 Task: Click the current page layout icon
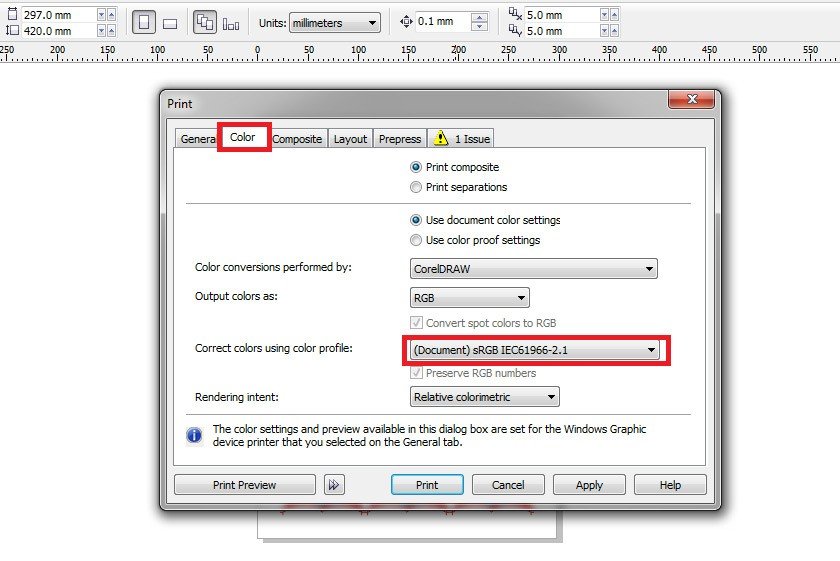[x=231, y=23]
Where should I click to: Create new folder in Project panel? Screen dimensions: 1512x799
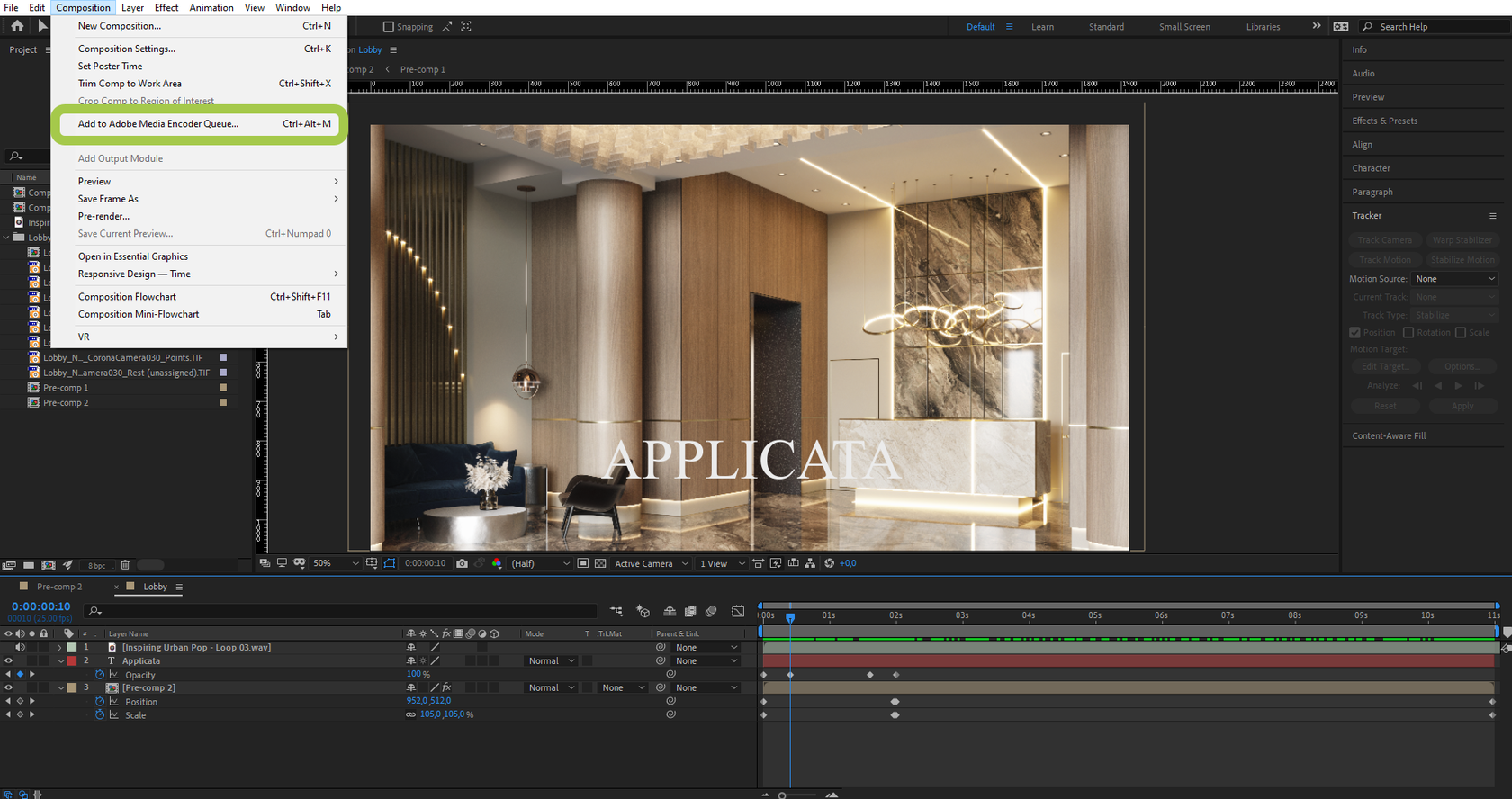(x=29, y=565)
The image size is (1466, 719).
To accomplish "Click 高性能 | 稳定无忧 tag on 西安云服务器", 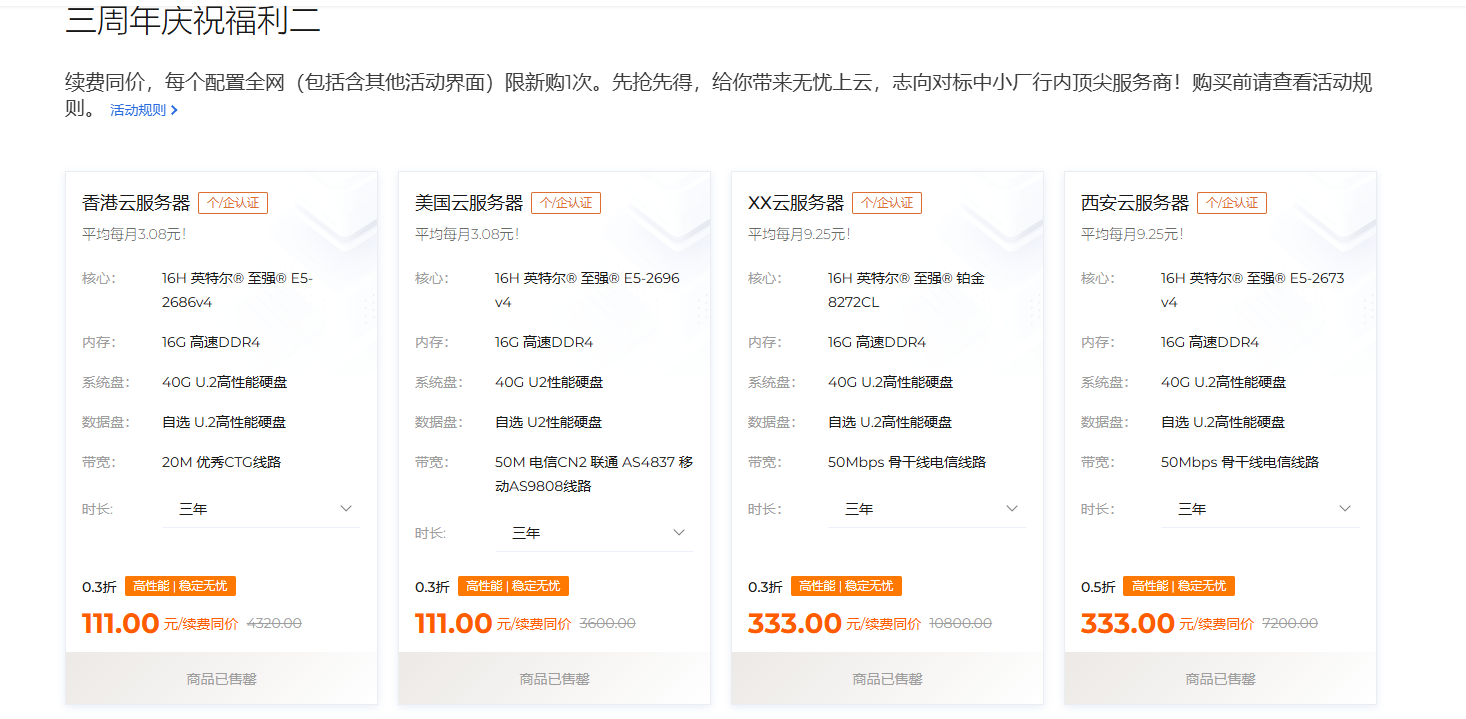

****************

* **What this task involves**: Each line from the one with "Where should I" through the end of the entries should be reproduced exactly. Leave out the pictures.

* **Exercise solution**:
Where should I click to: Create new folder in Project panel? Screen dimensions: 1512x799
(x=29, y=565)
The image size is (1466, 719).
To accomplish "Click 高性能 | 稳定无忧 tag on 西安云服务器", 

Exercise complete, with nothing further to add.